De wetenschappers ontdekten dat de superouderen meer volume hadden in gebieden van de hersenen die belangrijk zijn voor het geheugen, met name de hippocampus en entorinale cortex. De gebieden aan de voorkant van de hersenen, die betrokken zijn bij cognitie, bleken ook beter geconnecteerd te zijn. Zowel de superouderen als de controlegroep vertoonden minimale tekenen van de ziekte van Alzheimer in hun hersenen.

“Hierdoor kunnen we echt zeggen dat zij een weerstand tegen leeftijdsgerelateerde achteruitgang hebben”, zegt Bryan Strange, een professor in klinische neurowetenschappen aan de Polytechnische Universiteit van Madrid, die de studies leidde. “Je hebt hier immers twee groepen ouderen die allebei lage niveaus van alzheimer-markers hebben, maar die wel opvallende cognitieve en andere verschillen in hun hersenen vertonen.”

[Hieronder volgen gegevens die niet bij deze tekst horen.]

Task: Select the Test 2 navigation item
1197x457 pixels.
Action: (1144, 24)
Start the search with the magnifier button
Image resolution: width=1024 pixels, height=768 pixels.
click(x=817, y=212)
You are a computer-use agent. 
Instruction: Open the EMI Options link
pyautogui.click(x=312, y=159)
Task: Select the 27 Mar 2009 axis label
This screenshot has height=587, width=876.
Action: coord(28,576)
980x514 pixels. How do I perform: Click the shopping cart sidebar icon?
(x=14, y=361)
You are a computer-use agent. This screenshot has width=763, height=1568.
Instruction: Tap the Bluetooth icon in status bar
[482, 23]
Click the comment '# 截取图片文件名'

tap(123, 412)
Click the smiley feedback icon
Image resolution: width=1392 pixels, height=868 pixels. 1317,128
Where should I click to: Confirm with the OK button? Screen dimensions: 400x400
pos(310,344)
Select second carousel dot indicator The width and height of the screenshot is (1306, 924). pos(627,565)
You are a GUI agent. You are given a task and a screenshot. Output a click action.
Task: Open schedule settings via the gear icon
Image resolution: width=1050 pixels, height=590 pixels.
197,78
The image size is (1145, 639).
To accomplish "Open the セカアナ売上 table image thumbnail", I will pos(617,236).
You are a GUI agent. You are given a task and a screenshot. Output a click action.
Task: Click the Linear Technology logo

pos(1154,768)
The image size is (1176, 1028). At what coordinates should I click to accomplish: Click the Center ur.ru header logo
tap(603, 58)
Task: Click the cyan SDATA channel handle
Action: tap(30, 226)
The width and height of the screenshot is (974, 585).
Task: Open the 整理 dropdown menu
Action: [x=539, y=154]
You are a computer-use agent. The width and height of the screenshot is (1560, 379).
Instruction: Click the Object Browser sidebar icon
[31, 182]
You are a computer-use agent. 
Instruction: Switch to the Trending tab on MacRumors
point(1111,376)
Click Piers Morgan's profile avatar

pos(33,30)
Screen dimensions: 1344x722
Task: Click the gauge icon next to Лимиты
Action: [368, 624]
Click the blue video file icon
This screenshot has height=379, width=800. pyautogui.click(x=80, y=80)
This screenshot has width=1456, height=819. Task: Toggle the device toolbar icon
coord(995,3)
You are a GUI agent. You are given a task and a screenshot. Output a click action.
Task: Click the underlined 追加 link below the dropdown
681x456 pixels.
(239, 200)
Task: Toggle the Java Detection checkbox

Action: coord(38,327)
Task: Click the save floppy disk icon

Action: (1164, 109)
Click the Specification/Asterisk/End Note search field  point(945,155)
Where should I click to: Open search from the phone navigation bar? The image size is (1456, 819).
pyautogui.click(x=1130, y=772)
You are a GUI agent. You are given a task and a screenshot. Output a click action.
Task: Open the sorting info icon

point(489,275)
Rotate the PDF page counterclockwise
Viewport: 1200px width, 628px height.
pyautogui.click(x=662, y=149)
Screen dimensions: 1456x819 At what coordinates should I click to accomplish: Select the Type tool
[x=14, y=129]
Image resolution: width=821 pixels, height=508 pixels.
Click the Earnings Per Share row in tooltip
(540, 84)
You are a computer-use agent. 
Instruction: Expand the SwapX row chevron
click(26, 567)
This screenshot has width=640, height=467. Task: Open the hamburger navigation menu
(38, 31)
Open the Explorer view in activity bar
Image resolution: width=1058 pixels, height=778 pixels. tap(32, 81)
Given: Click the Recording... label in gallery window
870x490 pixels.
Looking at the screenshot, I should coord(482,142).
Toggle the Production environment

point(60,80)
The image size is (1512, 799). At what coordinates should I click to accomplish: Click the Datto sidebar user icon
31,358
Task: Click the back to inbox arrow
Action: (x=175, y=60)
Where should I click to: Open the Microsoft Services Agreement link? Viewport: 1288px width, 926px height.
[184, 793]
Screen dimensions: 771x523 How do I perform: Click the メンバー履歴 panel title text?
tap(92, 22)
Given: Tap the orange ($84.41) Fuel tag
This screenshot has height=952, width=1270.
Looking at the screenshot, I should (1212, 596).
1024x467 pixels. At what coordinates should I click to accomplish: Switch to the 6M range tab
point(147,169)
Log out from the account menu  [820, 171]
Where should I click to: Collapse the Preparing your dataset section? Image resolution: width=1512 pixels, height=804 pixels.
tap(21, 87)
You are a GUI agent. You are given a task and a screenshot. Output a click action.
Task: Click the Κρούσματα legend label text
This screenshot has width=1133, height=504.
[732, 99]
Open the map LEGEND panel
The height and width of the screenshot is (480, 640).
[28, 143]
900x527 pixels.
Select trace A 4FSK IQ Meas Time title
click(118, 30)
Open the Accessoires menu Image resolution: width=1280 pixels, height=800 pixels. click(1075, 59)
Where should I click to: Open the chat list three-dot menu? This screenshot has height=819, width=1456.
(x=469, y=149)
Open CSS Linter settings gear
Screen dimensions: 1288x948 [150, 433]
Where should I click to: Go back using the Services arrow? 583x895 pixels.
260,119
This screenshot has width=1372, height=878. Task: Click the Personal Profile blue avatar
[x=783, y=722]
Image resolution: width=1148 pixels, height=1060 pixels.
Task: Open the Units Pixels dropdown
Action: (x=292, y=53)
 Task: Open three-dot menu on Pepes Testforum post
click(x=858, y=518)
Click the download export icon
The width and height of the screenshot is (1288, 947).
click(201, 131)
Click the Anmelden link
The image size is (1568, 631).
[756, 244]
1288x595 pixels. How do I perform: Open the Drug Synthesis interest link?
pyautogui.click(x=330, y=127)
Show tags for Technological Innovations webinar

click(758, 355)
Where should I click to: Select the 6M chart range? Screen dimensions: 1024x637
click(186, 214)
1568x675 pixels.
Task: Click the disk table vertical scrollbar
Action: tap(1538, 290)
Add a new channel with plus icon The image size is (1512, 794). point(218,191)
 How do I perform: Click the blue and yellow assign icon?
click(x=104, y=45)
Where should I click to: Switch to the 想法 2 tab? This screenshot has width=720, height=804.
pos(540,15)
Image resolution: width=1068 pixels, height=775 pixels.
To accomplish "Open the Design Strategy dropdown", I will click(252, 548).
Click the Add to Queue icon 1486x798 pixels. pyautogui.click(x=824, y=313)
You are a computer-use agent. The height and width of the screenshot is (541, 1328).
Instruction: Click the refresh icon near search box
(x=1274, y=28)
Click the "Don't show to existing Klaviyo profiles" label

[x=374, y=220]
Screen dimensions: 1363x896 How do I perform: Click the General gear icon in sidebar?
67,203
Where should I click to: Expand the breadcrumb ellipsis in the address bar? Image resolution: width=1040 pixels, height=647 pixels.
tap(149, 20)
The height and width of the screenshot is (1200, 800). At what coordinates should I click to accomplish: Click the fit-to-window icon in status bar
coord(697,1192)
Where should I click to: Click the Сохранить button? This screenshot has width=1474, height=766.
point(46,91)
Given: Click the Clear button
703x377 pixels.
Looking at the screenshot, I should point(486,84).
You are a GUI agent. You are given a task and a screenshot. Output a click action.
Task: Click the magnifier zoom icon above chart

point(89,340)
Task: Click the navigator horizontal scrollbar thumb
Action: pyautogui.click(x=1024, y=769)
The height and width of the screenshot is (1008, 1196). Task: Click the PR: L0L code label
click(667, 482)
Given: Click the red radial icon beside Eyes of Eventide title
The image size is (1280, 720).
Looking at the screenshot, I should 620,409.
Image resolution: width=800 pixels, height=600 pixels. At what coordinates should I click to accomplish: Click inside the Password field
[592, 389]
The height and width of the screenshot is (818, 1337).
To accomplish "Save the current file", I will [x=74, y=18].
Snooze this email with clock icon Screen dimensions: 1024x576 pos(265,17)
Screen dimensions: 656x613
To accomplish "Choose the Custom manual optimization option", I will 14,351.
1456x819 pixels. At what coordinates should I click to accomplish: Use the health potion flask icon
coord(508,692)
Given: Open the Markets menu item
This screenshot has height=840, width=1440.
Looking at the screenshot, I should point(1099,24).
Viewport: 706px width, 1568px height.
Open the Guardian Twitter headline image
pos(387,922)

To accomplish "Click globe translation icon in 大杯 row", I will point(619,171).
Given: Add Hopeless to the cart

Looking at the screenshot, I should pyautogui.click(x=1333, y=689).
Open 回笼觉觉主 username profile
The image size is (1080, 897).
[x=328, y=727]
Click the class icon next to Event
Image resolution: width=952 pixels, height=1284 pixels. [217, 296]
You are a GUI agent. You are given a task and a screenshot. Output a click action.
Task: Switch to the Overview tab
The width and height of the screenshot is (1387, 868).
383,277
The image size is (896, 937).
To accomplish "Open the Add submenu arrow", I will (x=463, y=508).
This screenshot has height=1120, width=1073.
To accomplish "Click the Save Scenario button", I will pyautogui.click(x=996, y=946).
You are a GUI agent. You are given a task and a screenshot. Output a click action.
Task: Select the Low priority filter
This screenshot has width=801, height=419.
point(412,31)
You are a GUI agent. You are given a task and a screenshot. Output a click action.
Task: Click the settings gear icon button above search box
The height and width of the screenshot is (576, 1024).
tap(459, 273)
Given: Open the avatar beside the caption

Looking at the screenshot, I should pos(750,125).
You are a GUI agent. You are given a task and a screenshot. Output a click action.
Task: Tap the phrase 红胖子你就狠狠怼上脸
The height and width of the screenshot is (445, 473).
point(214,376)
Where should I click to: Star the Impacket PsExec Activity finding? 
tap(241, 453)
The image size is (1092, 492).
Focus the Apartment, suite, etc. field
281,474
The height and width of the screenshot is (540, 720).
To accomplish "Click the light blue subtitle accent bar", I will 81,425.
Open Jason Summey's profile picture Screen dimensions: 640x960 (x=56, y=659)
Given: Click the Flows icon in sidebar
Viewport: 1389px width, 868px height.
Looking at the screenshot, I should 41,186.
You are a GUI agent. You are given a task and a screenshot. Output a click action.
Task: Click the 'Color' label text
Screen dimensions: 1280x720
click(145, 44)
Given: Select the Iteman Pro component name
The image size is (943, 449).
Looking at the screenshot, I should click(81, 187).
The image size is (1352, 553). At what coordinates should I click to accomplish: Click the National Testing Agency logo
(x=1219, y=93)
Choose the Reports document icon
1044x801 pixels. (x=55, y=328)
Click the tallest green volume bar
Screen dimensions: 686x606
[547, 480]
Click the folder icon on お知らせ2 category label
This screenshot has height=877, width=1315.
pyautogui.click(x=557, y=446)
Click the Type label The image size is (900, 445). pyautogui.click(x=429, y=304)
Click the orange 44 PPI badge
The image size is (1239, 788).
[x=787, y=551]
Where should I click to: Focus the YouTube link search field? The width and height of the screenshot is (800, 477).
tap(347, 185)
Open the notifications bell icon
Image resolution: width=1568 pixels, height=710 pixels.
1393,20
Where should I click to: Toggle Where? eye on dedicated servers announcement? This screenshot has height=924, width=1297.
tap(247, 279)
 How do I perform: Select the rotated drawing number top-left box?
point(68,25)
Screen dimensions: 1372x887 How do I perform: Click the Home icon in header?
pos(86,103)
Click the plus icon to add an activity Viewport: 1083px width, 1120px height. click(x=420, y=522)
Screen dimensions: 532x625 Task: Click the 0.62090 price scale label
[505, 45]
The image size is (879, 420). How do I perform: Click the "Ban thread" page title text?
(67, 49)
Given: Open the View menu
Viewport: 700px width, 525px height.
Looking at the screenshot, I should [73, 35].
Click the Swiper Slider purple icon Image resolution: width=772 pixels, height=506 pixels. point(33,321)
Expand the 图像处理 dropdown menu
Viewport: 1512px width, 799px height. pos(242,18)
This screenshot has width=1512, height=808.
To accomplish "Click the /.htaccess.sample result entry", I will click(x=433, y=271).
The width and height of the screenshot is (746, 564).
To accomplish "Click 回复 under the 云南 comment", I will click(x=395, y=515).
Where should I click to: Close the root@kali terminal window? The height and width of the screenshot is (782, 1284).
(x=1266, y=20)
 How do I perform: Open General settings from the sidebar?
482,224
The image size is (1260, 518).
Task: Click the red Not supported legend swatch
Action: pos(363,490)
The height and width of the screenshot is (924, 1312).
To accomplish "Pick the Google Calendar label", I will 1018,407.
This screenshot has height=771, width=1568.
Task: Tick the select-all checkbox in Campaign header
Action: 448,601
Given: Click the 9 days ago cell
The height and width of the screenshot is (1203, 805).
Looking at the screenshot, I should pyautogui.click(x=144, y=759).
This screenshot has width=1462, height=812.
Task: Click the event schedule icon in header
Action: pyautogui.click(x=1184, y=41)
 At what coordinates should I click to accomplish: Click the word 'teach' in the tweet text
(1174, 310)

Deze bevindingen worden ondersteund door Rogalski’s onderzoek, dat ze aanvankelijk uitvoerde toen ze aan de Northwestern University werkte, waaruit bleek dat de hersenen van superouderen meer leken op die van 50- of 60-jarigen dan op die van 80-jarigen. Toen de hersenen van de superouderen gedurende meerdere jaren werden gevolgd, atrofieerden ze langzamer dan gemiddeld.

Er bestaan geen exacte cijfers over het aantal superouderen onder ons, maar Rogalski zei dat ze “relatief zeldzaam” zijn en merkte op dat “veel minder dan 10 procent” van de mensen die ze ziet uiteindelijk aan de criteria voldoen.

Maar als je een superoudere ontmoet, dan weet je dat, zegt Strange. “Het zijn echt heel energieke mensen, dat zie je. Gemotiveerde, energieke, oudere mensen.”

Levensstijl

Experts weten niet hoe iemand een superager wordt, maar er waren een paar verschillen in gezondheid en levensstijl tussen de twee groepen in het Spaanse onderzoek. De superouderen hadden vooral een iets betere lichamelijke gezondheid, zowel wat betreft bloeddruk als glucosemetabolisme, en ze presteerden beter op een mobiliteitstest. De superouderen gaven niet aan meer te bewegen op hun huidige leeftijd dan de typische ouderen, maar ze waren wel actiever op middelbare leeftijd. Ze rapporteerden ook een betere mentale gezondheid.

Maar over het algemeen, zegt Strange, waren er veel overeenkomsten tussen de superouderen en de gewone ouderen. “Er zijn veel dingen die niet bijzonder opvallend aan hen zijn”, zegt hij. “Wat vooral opvalt, is wat er niet is. Je zou verwachten dat je allerlei gedragingen kunt associëren met alle superouderen, maar dat is niet echt het geval.” Er waren bijvoorbeeld geen verschillen tussen de groepen wat betreft hun eetgewoonten, de hoeveelheid slaap die ze hadden, hun professionele achtergrond of hun alcohol- en tabaksgebruik.

Het gedrag van sommige superouderen uit Chicago was ook een verrassing. Sommigen sportten regelmatig, maar anderen hadden dat nooit gedaan; sommigen hielden zich aan een mediterraan dieet, anderen leefden van tv-maaltijden; een paar van hen rookte zelfs nog steeds sigaretten. Eén constante in de groep was echter dat ze sterke sociale relaties hadden, zegt Rogalski.

“In een ideale wereld zou je erachter komen dat alle superouderen elke dag zes tomaten aten en dat dat de sleutel was”, zegt Tessa Harrison, een assistent-projectwetenschapper aan de Universiteit van Californië in Berkeley, die samen met Rogalski aan het eerste onderzoek werkte.

In plaats daarvan, vervolgt Harrison, hebben superouderen waarschijnlijk “een soort gelukkige aanleg of een weerstandsmechanisme in de hersenen op moleculair niveau dat we nog niet begrijpen”, mogelijk gerelateerd aan hun genen.

Hoewel er geen recept is om een superoudere te worden, weten wetenschappers wel dat gezond eten, lichamelijk actief blijven, voldoende slapen en sociale contacten onderhouden belangrijk zijn voor een gezonde veroudering van de hersenen.